Slepcik who was 16 as at the time of the attack in 2016 was arrested days heinous crime and had his passport seized by police officers before he was bailed.
Marek Slepcik
stripped a drunk 11-year-old girl naked, raped her and left her crying back in
2016 before his parents helped him flee to Slovakia, Liverpool Crown Court has
heard.
In court
documents it was revealed that Slepcik applied for emergency travel documents
through his mother, claiming he had lost his passport.
After he got
the passport he then left the UK and went to Slovakia, where he remained until
a European Arrest Warrant extradited him back to the UK on July 27, having
spent 145 days in jail.
Now aged 20,
he appeared in court this week via video link from prison, after admitting to
the crime.
Prosecuting
counsel, Martine Snowdon, said Slepcik's victim snuck out of her home against
her mum's wishes and met friends at Newsham Park in Fairfield.
When she met
her friends she drank vodka before they were joined by Slepcik.
Another boy,
who was 17, joined them, and bought more alcohol, before taking the group of
teens to an empty house he had a key for in Kensington.
The girl told
her lawyers she had never met Slepcik before and she had five or six drinks of
vodka from a bottle.
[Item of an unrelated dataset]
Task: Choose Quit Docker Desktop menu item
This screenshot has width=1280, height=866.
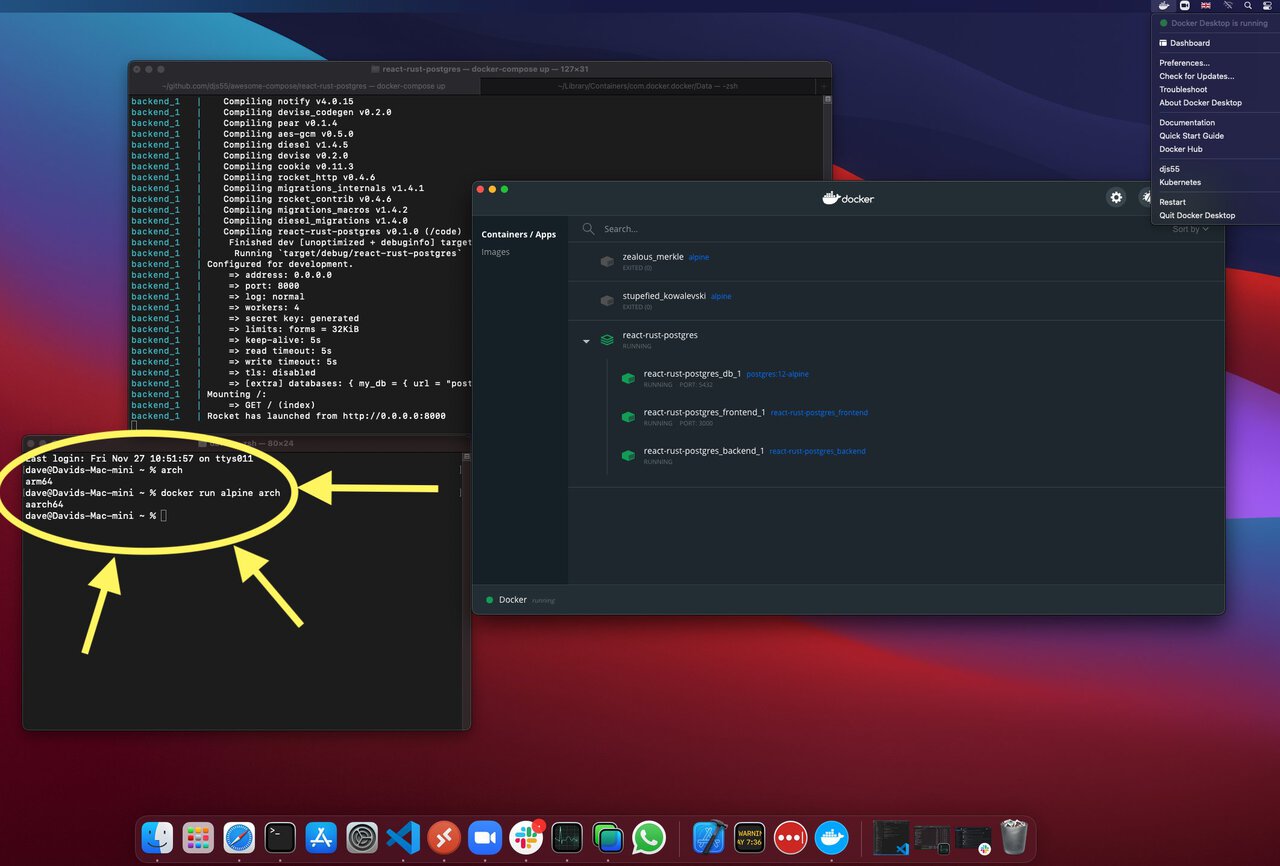Action: pos(1197,215)
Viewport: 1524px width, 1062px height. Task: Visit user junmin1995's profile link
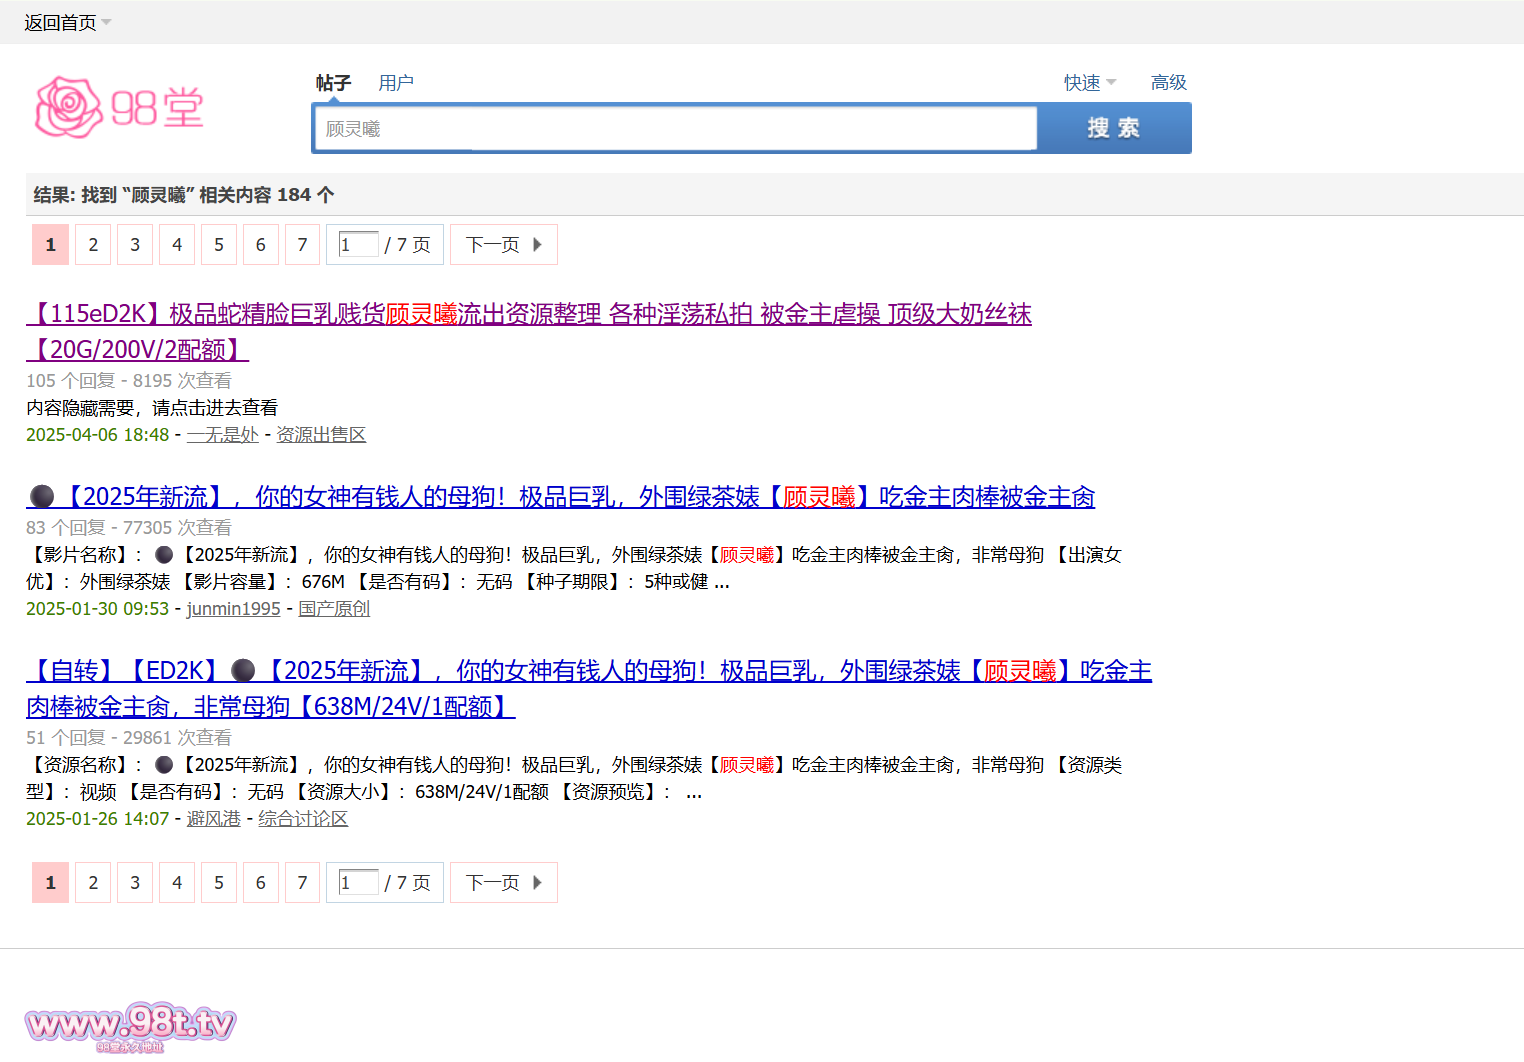[233, 609]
She also said Slepcik wasn't drinking.
She then
described herself as 10 on a drunkenness scale of 1 to 10.
Once the
group reached the house, she and Slepcik ended up alone downstairs when Slepcik
said "take your jeans off now" and she said "no."
According to
the prosecutor, Slepcik hugged and kissed the girl before he undressed her,
pulled her down onto a bed, raped her, then left.
The girl then
said she also remembered when the other boy came into the room and told her to
get dressed, that he would take her home.
Ms Snowdon
said: "He was telling her not to tell anybody or the defendant would catch
her up and she would get a beating."
Police got
involved after the girl’s mum reported her as missing and officers called the
other boy’s number to find the child’s whereabouts.
"He (the
other boy) made a statement and described that he came downstairs after the
defendant to find the girl pulling up her trousers and crying." The
Prosecutor continued.
"He
asked her why she was crying and she said she was in pain in her groin."
Slepcik was
arrested at Liverpool Airport in 2016, when returning from Dublin with his dad,
and responded: "I didn't do it."
During an
interview, he denied any sexual contact with the girl, even though forensic
results showed his semen in the vaginal swabs.
Later that
year, Slepcik admitted having sex with the child, but claimed she consented and
he thought she was older.
According to
the jury, even if the young girl looked older than 11, Slepcik would have known
she was "younger than him."
Slepcik
claimed he thought she was 14 or 15, however, Judge Menary said she looked 12
or 13, and he wasn't prepared to sentence him on the basis that he believed the
girl was any older than 13 or 14.
Ms Snowdon
added: "She describes in her statement difficulty in trusting people,
being badly affected in terms of her levels of concentration and therefore her
school work being badly affected, suffering with problems sleeping and feeling
depressed, and feels that there has been a significant change in what was a
happy childhood without problems."
Defending
counsel, Christopher Stables said Slepcik, no longer claimed that he believed
the girl was consenting and said Slepcik had never met the girl before, was
then a child himself and it was "his first experience of any kind of
sexual matter."
He said
"the alcohol had already flowed" before his client was invited to the
park, but he must have seen the effect it had on her.
Mr Stables
said: "No threat was made to the complainant by this defendant or by
anybody else in his presence following the incident and of course he's not
responsible for what the other boy may or may not have said after he left the
house."
He added:
"The defendant describes himself as of Romany origin. He came to the UK
when he was 12. He is one of six children and his family are in Slovakia, save
for one brother and one sister.
"These
two siblings remain in contact by phone with the defendant but he has had no
contact with his parents because he has been unable to obtain prison approval
for their Slovakian phone number.
"He is
remorseful and accepting of his responsibility and readily becomes upset when
discussing this case."
Judge Menary
sentenced Slepcik to four years and 10 months in a young offenders institution.
Judge Menary
told Slepcik: "There may or may not have been some encouragement from your
friends to try it on with her.
"She was
in fact an 11-year-old child in a strange house with a strange young man to her
and was very significantly affected by alcohol, albeit alcohol consumed by
her."
Judge Menary
said sentencing guidelines stated there must be a reduction in his sentence
because of his age at the time.
He said:
"I accept that you did not set out that night to assault this girl and did
not play any part in getting her drunk.
"But at
the age of 16, you knew full well what you were doing, knew it was plainly
wrong and that she was significantly younger than you and underage, and you
took advantage of her and her state of drunkenness."